The 2017 Wisconsin Farm to Table dinner event hosted 120 attendees in the Voegeli Farm pasture on August 19th. Sign up for our e-mail updates (link below) and we’ll let you know when the date and location are secured for 2018! http://eepurl.com/cN5eTj
Wisconsin Farm to Table hosted a record-breaking 120 consumers and farmers for the organization’s fourth annual Farm to Table dinner event held at Voegeli Farms, Inc., near Monticello, Wis., on August 19th.
Attendees of the sold-out event gathered to enjoy conversation and education over an elegant five-course dinner experience within the rolling pasture of the country’s oldest Brown Swiss dairy cattle herd. Designed to bring consumers and farmers together to explore the world of agriculture, the evening’s events focused on animal care, environmental practices, and the safe and pure food products consumed at family dinner tables throughout the year.
“The goal of our dinner events is to empower consumers with knowledge about their food,” explains Kari Kuehl, founder of Wisconsin Farm to Table organization. “Wisconsin agriculture provides food that is diverse and local. We simply pull it all together to help attendees see the whole picture – eventually connecting it to their own dinner plates at home.”
Tours of the Voegeli Farm kicked off the 2017 event festivities, while a cheese, wine, and beer reception in the barn’s hay mow encouraged mixing and mingling around the farm’s historic Brown Swiss cattle memorabilia. The Jimmy’s band, including Jimmy Voegeli, one of the Voegeli family farm owners, provided entertainment for the crowd prior to dinner.
The delectable dinner was prepared by local chef, Tyler Sailsbery, the head chef and owner of The Black Sheep in Whitewater, Wis., while the dessert course was created by another local connoisseur, Baker Kurt Kline, who works with Chef Mike Nevil to offer baked delicacies at the New Glarus Hotel and Restaurant.
The dinner menu included:
- Pork liver and brick cheese stuffed doughnut alongside a whiskey cranberry gravy
- Smoked pork cheek salad with egg yolk dressing, pickled vegetables and sprouts, and shaved natural swiss cheese
- Yogurt soup with smoked chicken, chickpeas, and rice
- Slow roasted goat and curry yogurt marsala over rice, served with pickled veggies and cucumber yogurt
- Chocolate raspberry yogurt cheesecake
Local farmers and distributors contributed ingredients to the eclectic meal, bringing exceptional flavors to the table. A portion of those contributors shared their farm and business story as it complemented the dinner course in which their ingredient was featured, in addition to each course description presented by the creator chef. Those presenting at this year’s event included:
Green Fire Farm, Monticello, Wis.: Jim and Jacob Marty contributed pork
Glacial Lake Cranberries, Wisconsin Rapids, Wis.: Mary Brazeau Brown contributed cranberries.

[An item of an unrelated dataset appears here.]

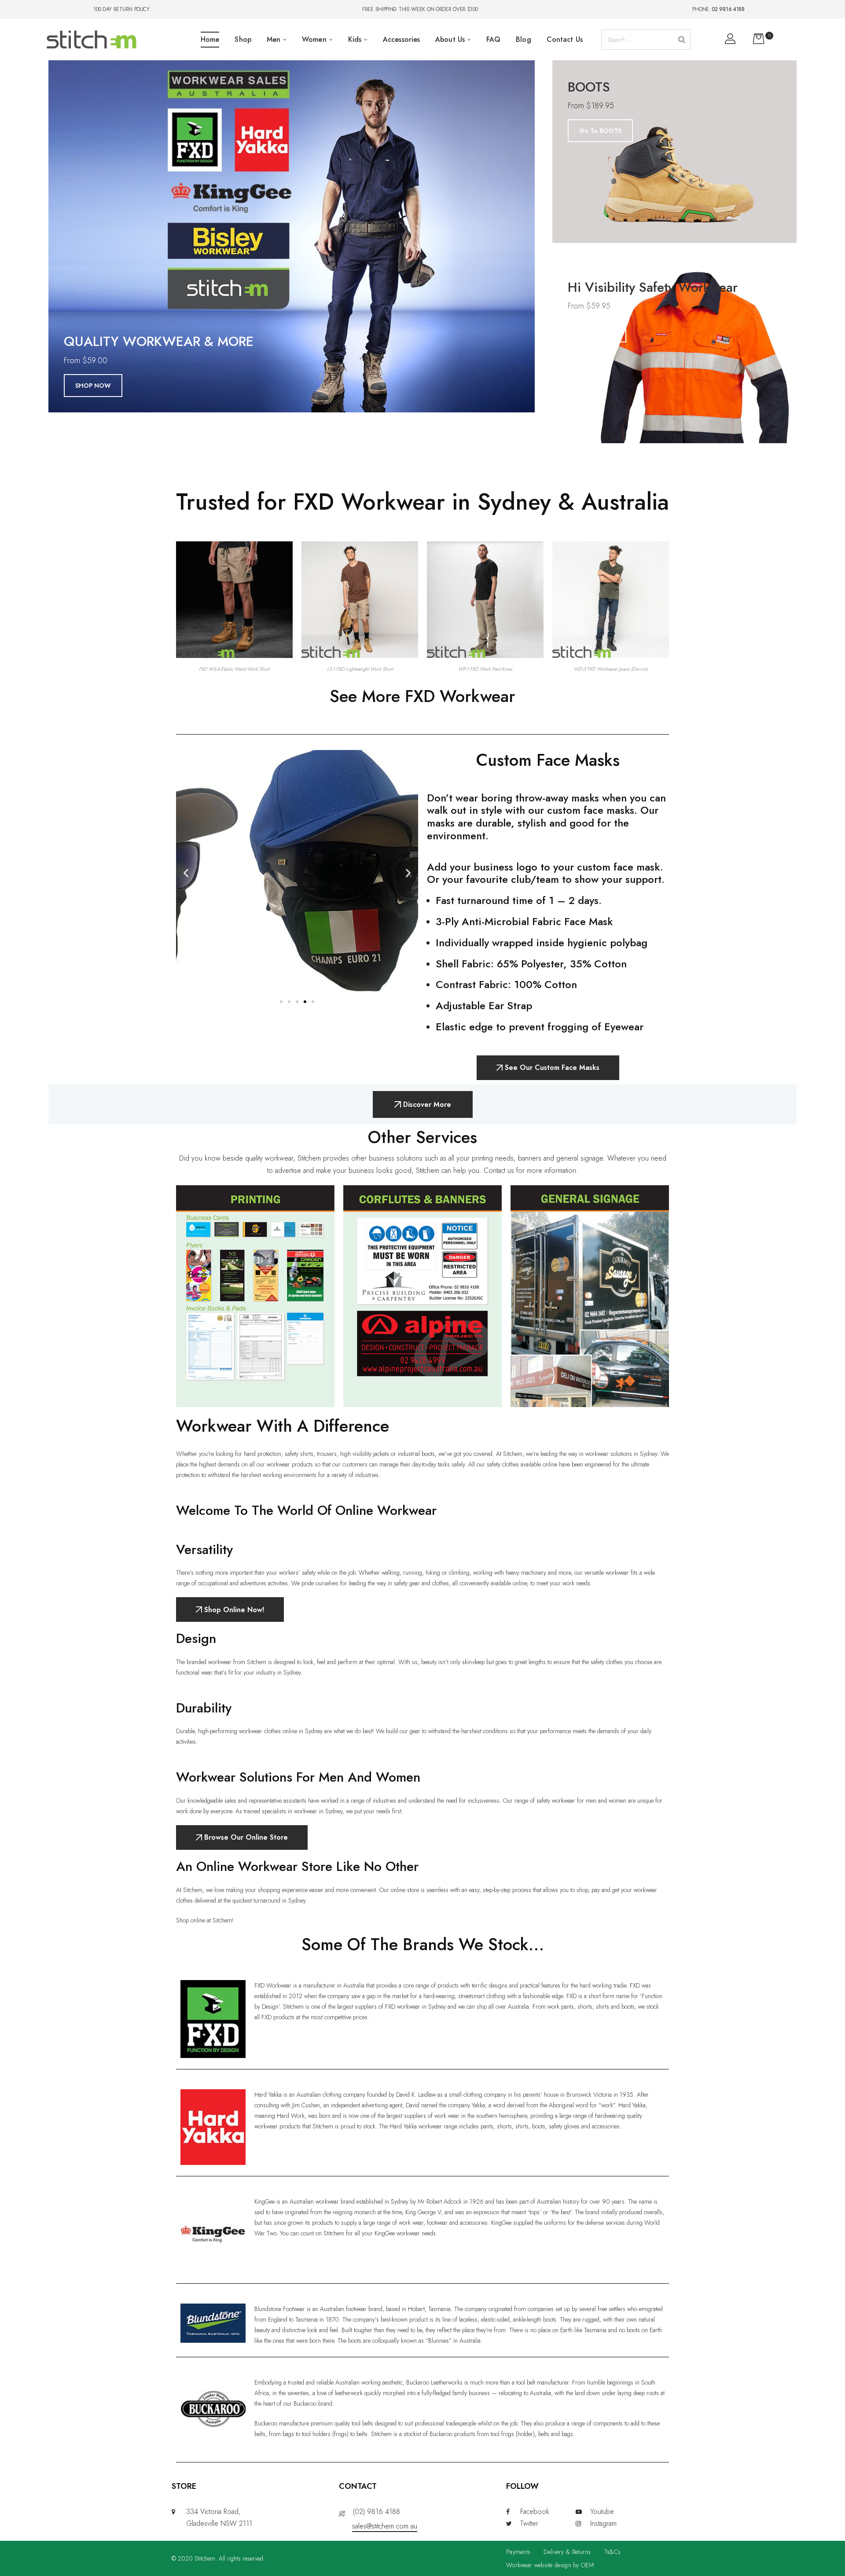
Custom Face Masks (548, 760)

Parrfection Produce, Albany, Wis.: David Parr contributed local vegetables.
45 Farm, LLC, Jackson, Wis.: Terry Groth contributed goat.
J. Henry and Sons, Dane, Wis.: Joe, Liz, Joe Jr., and Jack Henry contributed bourbon.
Yodelay Yogurt, Madison, Wis.: Markus Candinas contributed yogurt made from the Voegeli’s own Brown Swiss cow milk.
Exceptional Wisconsin products were also showcased from the following farmers and suppliers during the event’s opening reception: cheeses from Chalet Cheese Cooperative, Chula Vista Cheese Company, Crave Brothers Farmstead Cheese, Edelweiss Creamery, Emmi Roth USA, and Klondike Cheese Company, wine from Botham Vineyards and Winery, Fisher King Winery, Hawk’s Mill Winery, and Toot and Kate’s Wine Bar, and beer from New Glarus Brewing Company.
Each year, the Wisconsin Farm to Table dinner events’ profits are donated to a non-profit organization of the host farm’s choosing. This year, the Voegeli family named the Monticello Lions Club as the recipients of those proceeds.